Yeni halifenin seçiminden Türkiye Cumhuriyeti’nin ilanına kadar geçen sürede gerek TBMM’de gerekse halk arasında mevcut şeklin ne olduğu ve nereye gidildiği hususunda bir belirsizlik söz konusu olmuştur. TBMM’nin halifeye bağlanması düşüncesini seslendirenler, halifeyi mevcut halde saltanat sıfatına sahip olmadan devletin başkanı ve sahibi sayma noktasına kadar gitmişlerdi. Dolasıyla Türkiye Büyük Millet Meclisi’nin Halifenin Meclisi olduğu savunulmaktaydı, Mustafa Kemal Paşa’nın da en çok üzerinde durduğu konu halifenin padişahın yerine devlet başkanı olarak tanınmak istemesidir.
Atatürk siyasi maksatlarını dini perde adı altında gerçekleştirmek isteyenlerin bu davranışlarının halifeliğin kaldırılmasını hızlandırmaktan başka bir şeye yaramadığı belirtilmektedir. (Nutuk,5.471)
Atatürk yapmak istediklerinin ilk aşaması olarak yeni devletin rejimini netleştirecek adımlar atmak gerektiğini görmüştür. Atatürk düşüncesinin temel ögelerinden olarak her işte meşru olmak, dolasıyla halk ile beraber hareket etme prensibini uygulamaya koymuştur.
Mustafa Kemal Paşa, yapmak istediklerini aşama aşama gerçekleştirmek üzere önce halk ile görüşmeye başlamıştır. Halk ile yaptığı görüşmelerde tüm halkı kucaklayacak bir parti kurmak istediğini dile getirmiş, halkın bu konuda beklentilerini öğrenmek istemiştir.
Bu aşamada elde edilen başarının tek bir kişiye değil milletin hepsine ait olduğunu bu sonuca sahip çıkmalarını, iradelerini hiç kimseye terk etmemelerini öğütlemesi, ikinci aşama olarak devletin mevcut sınırları ile dünyada tanınmasını sağlayacak adil bir barışın gerçekleşmesi, devletin bir daha eski rejimine ve anlayışına dönmemesi için kesin adımların atılması gerekiyordu meclisin o ana kadar yaptığı işleri değerlendirmeye özen gösteren Mustafa Kemal Paşa, yeni oluşumun yaşamını Misak-i Milli ve hâkimiyeti kayıtsız, şartsız milletin eline veren “Teşkilat-ı Esasiye Kanunu’nun her türlü tehlikeden korunmasına bağlı olarak görmekteydi.
Mustafa Kemal Paşa millet hâkimiyeti yolunda geri dönmenin mümkün olmadığını da şu sözlerle ortaya koymaktadır.
“Efendiler kurtuluşumuzun ilkesi olan Misak-ı Milli’yi tarih sayfasına yazan milletin demir elidir.
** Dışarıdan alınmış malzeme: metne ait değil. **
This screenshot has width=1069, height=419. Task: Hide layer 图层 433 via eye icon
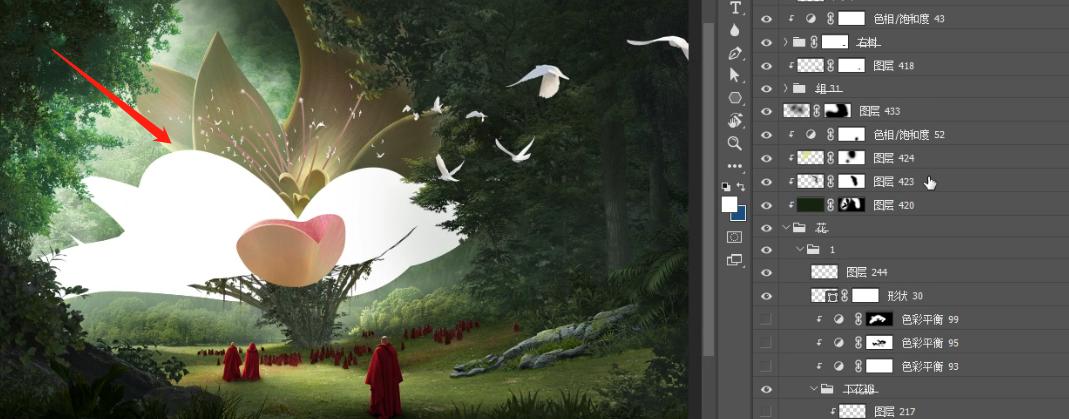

Alınacak sonuca da milletin kendisi yol gösterici olacaktır. Millet yalnız kendi kolları ve kendi kanıyla değil, aynı zamanda başı ve kendi dimağıyla kazandığı hâkimiyet ve istiklalini son felakete kadar büyük bir saffet (Temiz bir dürüstlük) ve gafletle (İdrak edememek) kendisine rehber tanıdığı ve derin bir teslimiyetle bağlı olduğu şahıslara ve kişilere artık emniyet edemez. Millet bundan sonra hayatına ve istiklaline ve bizzat varlığına bizzat kendisi kurtarıcı olacak, bütün vatan saffında yine yalnız kendisi ve kendi iradesi hükümran olacaktır.”
Gazi Mustafa Kemal’e göre her türlü hürriyet, eşitlik ve adaletin en üst düzeyde sağlanması ve korunması da milli egemenlikle mümkündür. Ona yönelecek her türlü tenkit ve tehdit de hiçbir şekilde meşru olmayacaktır; dolasıyla cezalandırılmalıdır.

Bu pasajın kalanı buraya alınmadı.